Written task =
Reproduce the records below, swapping every "GUI agent" for "interface agent" and leaving all other text as it is.

• • • •

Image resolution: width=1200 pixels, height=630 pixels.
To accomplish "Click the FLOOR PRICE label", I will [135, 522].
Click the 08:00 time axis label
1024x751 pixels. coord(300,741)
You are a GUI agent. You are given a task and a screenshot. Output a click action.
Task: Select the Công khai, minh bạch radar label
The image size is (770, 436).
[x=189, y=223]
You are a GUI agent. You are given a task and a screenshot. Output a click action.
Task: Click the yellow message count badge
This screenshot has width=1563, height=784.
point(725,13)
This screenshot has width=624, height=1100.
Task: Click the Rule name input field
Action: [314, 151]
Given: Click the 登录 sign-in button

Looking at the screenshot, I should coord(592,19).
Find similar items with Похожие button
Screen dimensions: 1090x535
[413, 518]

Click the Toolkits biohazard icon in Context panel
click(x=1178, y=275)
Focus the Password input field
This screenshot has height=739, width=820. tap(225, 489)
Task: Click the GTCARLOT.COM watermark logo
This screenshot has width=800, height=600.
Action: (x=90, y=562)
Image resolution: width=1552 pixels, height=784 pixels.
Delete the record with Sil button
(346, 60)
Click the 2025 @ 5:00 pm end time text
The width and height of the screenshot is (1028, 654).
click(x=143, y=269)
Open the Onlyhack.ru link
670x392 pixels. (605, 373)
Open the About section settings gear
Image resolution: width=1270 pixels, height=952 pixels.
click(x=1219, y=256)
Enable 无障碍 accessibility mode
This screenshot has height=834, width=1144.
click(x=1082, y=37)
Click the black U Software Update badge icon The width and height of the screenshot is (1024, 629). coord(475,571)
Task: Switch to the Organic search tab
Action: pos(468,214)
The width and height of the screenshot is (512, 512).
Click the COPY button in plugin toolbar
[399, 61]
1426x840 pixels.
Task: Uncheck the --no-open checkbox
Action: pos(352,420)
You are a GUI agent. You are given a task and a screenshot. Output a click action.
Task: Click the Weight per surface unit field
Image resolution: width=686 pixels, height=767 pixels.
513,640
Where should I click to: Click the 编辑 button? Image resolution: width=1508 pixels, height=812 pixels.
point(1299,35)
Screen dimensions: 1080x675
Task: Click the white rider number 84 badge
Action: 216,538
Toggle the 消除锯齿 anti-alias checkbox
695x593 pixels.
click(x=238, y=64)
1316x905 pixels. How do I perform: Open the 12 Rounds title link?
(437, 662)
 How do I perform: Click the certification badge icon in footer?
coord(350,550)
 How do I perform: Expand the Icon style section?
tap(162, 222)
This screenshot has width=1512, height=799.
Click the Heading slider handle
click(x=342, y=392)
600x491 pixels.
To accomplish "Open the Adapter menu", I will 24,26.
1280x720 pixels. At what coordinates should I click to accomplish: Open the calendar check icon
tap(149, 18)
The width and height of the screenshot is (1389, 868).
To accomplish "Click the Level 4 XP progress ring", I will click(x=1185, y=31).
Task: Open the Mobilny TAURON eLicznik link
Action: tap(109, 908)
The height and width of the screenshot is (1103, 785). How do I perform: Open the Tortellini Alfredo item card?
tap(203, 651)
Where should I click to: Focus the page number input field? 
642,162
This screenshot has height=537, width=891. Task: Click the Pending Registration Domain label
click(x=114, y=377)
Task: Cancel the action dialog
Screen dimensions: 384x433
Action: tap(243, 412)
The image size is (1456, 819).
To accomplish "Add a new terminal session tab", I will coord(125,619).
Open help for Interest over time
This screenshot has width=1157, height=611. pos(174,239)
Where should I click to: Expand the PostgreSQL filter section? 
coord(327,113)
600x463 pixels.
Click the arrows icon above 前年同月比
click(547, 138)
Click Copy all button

• • • •

Output for this exercise =
Image resolution: width=1200 pixels, height=630 pixels.
To accomplish "Click the FLOOR PRICE label", I will [135, 522].
Click the 08:00 time axis label
1024x751 pixels. coord(300,741)
You are a interface agent. You are given a task and a screenshot. Output a click action.
Task: Select the Công khai, minh bạch radar label
The image size is (770, 436).
[x=189, y=223]
You are a interface agent. You are given a task and a screenshot. Output a click action.
Task: Click the yellow message count badge
This screenshot has width=1563, height=784.
point(725,13)
This screenshot has width=624, height=1100.
Task: Click the Rule name input field
Action: [314, 151]
Given: Click the 登录 sign-in button

Looking at the screenshot, I should coord(592,19).
Find similar items with Похожие button
Screen dimensions: 1090x535
[413, 518]

Click the Toolkits biohazard icon in Context panel
click(x=1178, y=275)
Focus the Password input field
This screenshot has height=739, width=820. tap(225, 489)
Task: Click the GTCARLOT.COM watermark logo
This screenshot has width=800, height=600.
Action: (x=90, y=562)
Image resolution: width=1552 pixels, height=784 pixels.
Delete the record with Sil button
(346, 60)
Click the 2025 @ 5:00 pm end time text
The width and height of the screenshot is (1028, 654).
click(x=143, y=269)
Open the Onlyhack.ru link
670x392 pixels. (605, 373)
Open the About section settings gear
Image resolution: width=1270 pixels, height=952 pixels.
click(x=1219, y=256)
Enable 无障碍 accessibility mode
This screenshot has height=834, width=1144.
click(x=1082, y=37)
Click the black U Software Update badge icon The width and height of the screenshot is (1024, 629). coord(475,571)
Task: Switch to the Organic search tab
Action: pos(468,214)
The width and height of the screenshot is (512, 512).
Click the COPY button in plugin toolbar
[399, 61]
1426x840 pixels.
Task: Uncheck the --no-open checkbox
Action: pos(352,420)
You are a interface agent. You are given a task and a screenshot. Output a click action.
Task: Click the Weight per surface unit field
Image resolution: width=686 pixels, height=767 pixels.
513,640
Where should I click to: Click the 编辑 button? Image resolution: width=1508 pixels, height=812 pixels.
point(1299,35)
Screen dimensions: 1080x675
Task: Click the white rider number 84 badge
Action: 216,538
Toggle the 消除锯齿 anti-alias checkbox
695x593 pixels.
click(x=238, y=64)
1316x905 pixels. How do I perform: Open the 12 Rounds title link?
(437, 662)
 How do I perform: Click the certification badge icon in footer?
coord(350,550)
 How do I perform: Expand the Icon style section?
tap(162, 222)
This screenshot has width=1512, height=799.
Click the Heading slider handle
click(x=342, y=392)
600x491 pixels.
To accomplish "Open the Adapter menu", I will 24,26.
1280x720 pixels. At what coordinates should I click to accomplish: Open the calendar check icon
tap(149, 18)
The width and height of the screenshot is (1389, 868).
To accomplish "Click the Level 4 XP progress ring", I will click(x=1185, y=31).
Task: Open the Mobilny TAURON eLicznik link
Action: tap(109, 908)
The height and width of the screenshot is (1103, 785). How do I perform: Open the Tortellini Alfredo item card?
tap(203, 651)
Where should I click to: Focus the page number input field? 
642,162
This screenshot has height=537, width=891. Task: Click the Pending Registration Domain label
click(x=114, y=377)
Task: Cancel the action dialog
Screen dimensions: 384x433
Action: tap(243, 412)
The image size is (1456, 819).
To accomplish "Add a new terminal session tab", I will coord(125,619).
Open help for Interest over time
This screenshot has width=1157, height=611. pos(174,239)
Where should I click to: Expand the PostgreSQL filter section? 
coord(327,113)
600x463 pixels.
Click the arrows icon above 前年同月比
click(547, 138)
Click Copy all button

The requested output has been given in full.